Reputation: 185
I have a dataframe similar to the following.
import pandas as pd
data = pd.DataFrame({'ind': [111,222,333,444,555,666,777,888,999,000],
'col1': [1,2,2,2,3,4,5,5,6,7],
'col2': [9,2,2,2,9,9,5,5,9,9],
'col3': [11,2,2,2,11,11,5,5,11,11],
'val': ['a', 'b', 'c', 'd', 'e', 'f', 'g', 'h', 'i', 'j']})
There is an index ind
, a number of columns col
1, 2 and 3, and some other column with a value val
. Within the three columns 1, 2 and 3 there are a number of rows which are the exact same as the previous row, for instance row with index 333 and 444 are the same as 222. My actual data set is larger but what I need to do is delete all rows which have the exact same value as the immediate previous row for a number of columns (col1
, col2
, col3
here).
This would give me a dataframe like this with indeces 333/444 and 888 removed:
data_clean = pd.DataFrame({'ind': [111,222,555,666,777,999,000],
'col1': [1,2,3,4,5,6,7],
'col2': [9,2,9,9,5,9,9],
'col3': [11,2,11,11,5,11,11],
'val': ['a', 'b', 'e', 'f', 'g', 'i', 'j']})

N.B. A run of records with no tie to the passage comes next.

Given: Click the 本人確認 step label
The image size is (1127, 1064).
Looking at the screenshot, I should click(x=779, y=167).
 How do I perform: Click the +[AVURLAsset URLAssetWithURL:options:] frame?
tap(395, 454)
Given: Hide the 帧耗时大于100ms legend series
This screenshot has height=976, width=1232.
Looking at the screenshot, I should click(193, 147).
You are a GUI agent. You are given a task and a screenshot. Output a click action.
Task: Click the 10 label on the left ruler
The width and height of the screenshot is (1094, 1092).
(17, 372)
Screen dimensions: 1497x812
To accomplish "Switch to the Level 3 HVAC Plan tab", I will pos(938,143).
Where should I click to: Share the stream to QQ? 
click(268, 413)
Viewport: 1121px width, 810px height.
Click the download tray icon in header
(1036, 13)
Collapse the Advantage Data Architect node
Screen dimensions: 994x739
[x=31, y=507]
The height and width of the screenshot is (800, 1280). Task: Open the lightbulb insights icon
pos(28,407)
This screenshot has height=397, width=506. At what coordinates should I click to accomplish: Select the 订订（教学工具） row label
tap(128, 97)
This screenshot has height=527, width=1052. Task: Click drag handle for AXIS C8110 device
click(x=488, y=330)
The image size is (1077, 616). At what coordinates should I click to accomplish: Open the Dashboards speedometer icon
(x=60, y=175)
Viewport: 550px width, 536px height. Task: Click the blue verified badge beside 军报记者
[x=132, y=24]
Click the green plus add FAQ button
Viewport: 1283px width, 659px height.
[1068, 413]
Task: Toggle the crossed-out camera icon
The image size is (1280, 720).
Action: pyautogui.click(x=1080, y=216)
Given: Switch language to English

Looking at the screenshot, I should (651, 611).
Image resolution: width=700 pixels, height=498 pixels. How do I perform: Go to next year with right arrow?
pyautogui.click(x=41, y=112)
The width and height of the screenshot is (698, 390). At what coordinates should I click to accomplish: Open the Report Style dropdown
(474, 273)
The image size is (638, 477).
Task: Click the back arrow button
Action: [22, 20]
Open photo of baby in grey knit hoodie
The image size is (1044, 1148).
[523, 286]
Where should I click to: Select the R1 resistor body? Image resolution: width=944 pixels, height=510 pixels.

What is the best way to go about this for a larger dataframe?
Upvotes: 1
Views: 39
Reputation: 260780
You can use shift
and any
for boolean indexing:
cols = ['col1', 'col2', 'col3']
out = data[data[cols].ne(data[cols].shift()).any(axis=1)]
# DeMorgan's equivalent:
# out = data[~data[cols].eq(data[cols].shift()).all(axis=1)]
Output:
ind col1 col2 col3 val
0 111 1 9 11 a
1 222 2 2 2 b
4 555 3 9 11 e
5 666 4 9 11 f
6 777 5 5 5 g
8 999 6 9 11 i
9 0 7 9 11 j
Intermediates
# shifted dataset
data[cols].shift()
col1 col2 col3
0 NaN NaN NaN
1 1.0 9.0 11.0
2 2.0 2.0 2.0
3 2.0 2.0 2.0
4 2.0 2.0 2.0
5 3.0 9.0 11.0
6 4.0 9.0 11.0
7 5.0 5.0 5.0
8 5.0 5.0 5.0
9 6.0 9.0 11.0
# comparison
data[cols].ne(data[cols].shift())
col1 col2 col3
0 True True True
1 True True True
2 False False False
3 False False False
4 True True True
5 True False False
6 True True True
7 False False False
8 True True True
9 True False False
# aggregation
data[cols].ne(data[cols].shift()).any(axis=1)
0 True
1 True
2 False
3 False
4 True
5 True
6 True
7 False
8 True
9 True
dtype: bool
Upvotes: 1